Das entspräche einem sehr moderaten Verbrauch von 21 kWh/100 km, den es im Sommer zu überprüfen gälte. Im Winter zeigte der Bordcomputer im Vorserienmodell Werte jenseits der 30-kWh-Marke an, das ist aber kein verlässlicher Wert. Die N2-Version oberhalb von 3,5 Tonnen soll dann sogar 410 Kilometer schaffen, klar, bei reduziertem Tempo. Apropos: Das lässt sich auch im N1-Transporter modulieren, indem man die Eco-Taste aktiviert. Dann wird der deutlich munterere Vortrieb durch die 300 Nm starke E-Maschine (96 oder 105 kW Leistung) bei 90 km/h sanft eingebremst. Wer es eiliger hat, muss dann die Taste lösen und surrt recht bei recht flottem Antritt bis 120 km/h schnell durch die Lande. Wahlweise flankiert von bis zu 20 Fahrerassistenzsystemen bis hin zum Abstandstempomaten sowie aktiven Spurassistenten, die im Testfahrzeug noch nicht verbaut waren. Zugleich ist der Motor angenehm leise und behelligt das Fahrerohr kaum. Im Vorserienmodell noch nicht hinterlegt war offenbar die Rekuperation, die sich einstufig per "B-Modus" am Lenkstockhebel aktivieren lässt, was ebenso Strom sparen hilft wie ein optimiertes Thermomanagement.

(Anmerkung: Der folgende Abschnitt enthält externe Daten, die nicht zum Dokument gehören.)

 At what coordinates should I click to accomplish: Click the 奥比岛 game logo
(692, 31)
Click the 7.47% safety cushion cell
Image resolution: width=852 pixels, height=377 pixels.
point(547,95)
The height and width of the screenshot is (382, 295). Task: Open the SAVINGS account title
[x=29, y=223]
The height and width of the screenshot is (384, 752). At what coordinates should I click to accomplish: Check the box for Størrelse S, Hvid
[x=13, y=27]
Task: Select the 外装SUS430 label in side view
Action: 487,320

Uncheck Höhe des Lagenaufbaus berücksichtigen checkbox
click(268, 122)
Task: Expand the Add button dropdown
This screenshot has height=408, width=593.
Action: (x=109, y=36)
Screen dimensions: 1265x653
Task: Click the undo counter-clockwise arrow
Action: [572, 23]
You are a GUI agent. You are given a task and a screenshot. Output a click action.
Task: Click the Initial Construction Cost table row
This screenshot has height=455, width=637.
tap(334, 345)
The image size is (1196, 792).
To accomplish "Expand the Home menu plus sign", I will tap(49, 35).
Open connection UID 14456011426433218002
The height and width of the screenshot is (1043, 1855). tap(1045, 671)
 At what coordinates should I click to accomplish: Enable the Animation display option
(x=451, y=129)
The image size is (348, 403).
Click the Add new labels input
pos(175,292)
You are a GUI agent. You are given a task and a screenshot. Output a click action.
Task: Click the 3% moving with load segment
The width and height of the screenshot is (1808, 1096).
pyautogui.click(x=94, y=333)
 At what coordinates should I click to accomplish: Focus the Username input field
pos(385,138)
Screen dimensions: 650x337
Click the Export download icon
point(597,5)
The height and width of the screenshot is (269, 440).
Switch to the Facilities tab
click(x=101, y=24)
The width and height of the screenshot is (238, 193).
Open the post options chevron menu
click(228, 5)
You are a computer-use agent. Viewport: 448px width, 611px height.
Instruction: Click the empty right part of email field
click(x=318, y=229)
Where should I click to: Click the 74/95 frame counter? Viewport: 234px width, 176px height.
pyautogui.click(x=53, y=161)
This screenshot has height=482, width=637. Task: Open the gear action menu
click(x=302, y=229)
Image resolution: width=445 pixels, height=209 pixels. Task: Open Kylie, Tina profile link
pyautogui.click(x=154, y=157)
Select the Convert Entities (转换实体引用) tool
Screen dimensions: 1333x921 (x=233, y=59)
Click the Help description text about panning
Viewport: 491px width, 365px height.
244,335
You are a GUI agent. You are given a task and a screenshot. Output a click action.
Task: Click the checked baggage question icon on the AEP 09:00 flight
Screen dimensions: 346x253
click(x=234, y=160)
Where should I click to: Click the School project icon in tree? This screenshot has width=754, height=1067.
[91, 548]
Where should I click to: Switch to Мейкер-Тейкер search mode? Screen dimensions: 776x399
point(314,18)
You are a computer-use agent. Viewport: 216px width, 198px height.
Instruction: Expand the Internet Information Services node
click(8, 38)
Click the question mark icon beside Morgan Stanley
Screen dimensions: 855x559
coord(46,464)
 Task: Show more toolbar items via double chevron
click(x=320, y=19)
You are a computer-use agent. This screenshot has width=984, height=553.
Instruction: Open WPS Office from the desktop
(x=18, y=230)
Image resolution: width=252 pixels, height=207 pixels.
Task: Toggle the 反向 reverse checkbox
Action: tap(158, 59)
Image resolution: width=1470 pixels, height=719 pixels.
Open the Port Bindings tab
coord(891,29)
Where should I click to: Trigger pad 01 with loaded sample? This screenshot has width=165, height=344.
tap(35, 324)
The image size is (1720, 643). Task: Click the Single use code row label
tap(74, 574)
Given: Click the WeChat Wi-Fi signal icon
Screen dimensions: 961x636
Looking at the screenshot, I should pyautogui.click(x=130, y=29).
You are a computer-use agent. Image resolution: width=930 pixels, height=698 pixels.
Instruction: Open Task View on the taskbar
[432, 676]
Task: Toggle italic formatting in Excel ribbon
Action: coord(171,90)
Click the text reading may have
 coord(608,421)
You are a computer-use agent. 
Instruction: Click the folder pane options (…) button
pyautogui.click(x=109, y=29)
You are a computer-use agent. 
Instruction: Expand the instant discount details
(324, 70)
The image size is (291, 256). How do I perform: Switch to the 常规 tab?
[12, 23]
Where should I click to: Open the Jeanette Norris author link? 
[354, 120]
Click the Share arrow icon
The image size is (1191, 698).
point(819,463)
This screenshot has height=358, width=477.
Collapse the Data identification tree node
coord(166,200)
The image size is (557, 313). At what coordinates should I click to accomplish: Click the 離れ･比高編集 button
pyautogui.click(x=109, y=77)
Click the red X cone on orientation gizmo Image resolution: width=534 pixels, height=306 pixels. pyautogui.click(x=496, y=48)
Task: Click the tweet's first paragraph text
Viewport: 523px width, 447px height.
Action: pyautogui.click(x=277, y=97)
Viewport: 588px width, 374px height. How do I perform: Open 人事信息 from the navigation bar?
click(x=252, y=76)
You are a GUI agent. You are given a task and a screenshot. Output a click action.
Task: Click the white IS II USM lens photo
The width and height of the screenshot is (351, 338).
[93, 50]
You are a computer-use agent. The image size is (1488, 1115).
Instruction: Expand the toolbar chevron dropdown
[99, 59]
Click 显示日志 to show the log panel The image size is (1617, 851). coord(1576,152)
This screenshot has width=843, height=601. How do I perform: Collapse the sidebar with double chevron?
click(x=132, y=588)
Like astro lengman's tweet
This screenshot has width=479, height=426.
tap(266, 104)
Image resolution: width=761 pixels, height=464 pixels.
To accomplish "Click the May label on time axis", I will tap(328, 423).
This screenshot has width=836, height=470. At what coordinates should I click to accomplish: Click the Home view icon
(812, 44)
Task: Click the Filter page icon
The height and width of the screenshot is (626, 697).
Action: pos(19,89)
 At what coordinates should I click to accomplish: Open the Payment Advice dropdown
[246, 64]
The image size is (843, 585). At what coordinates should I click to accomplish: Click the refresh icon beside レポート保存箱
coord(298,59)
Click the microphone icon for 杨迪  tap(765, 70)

Reif für die Mittelstrecke: 130 kW Schnelllader
Ist der Akku leer, lässt sich mit einer 130-kW-Gleichstrom-Schnellladung lässt sich am Ladeslot recht gut zugänglich und doch remplergeschützt vorne rechts im Kotflügel in 30 Minuten Energie für 229 Kilometer Reichweite nachfüllen. An einer 22-kW-Wechselstrom-Ladestation lässt sich die Batterie in knapp vier Stunden von zehn auf 100 Prozent aufladen. Der batterieelektrische Master ist darüber hinaus Vehicle-to-Load (V2L)- und Vehicle-to-Grid (V2G)-tauglich. Sprich, das Aufladen von Elektrogeräten über eine Steckdose im Cockpit oder im Laderaum ist möglich. Ebenso lassen sich via Adapter Elektrowerkzeuge, Computer und andere Geräte mit der Ladesteckdose verbinden. Für Aufbauer wichtig: Verbraucher wie Kühlaggregate, zusätzliche Heizungs- oder Klimasysteme oder automatische Heckklappen können direkt über die Batterie mit Strom versorgt werden.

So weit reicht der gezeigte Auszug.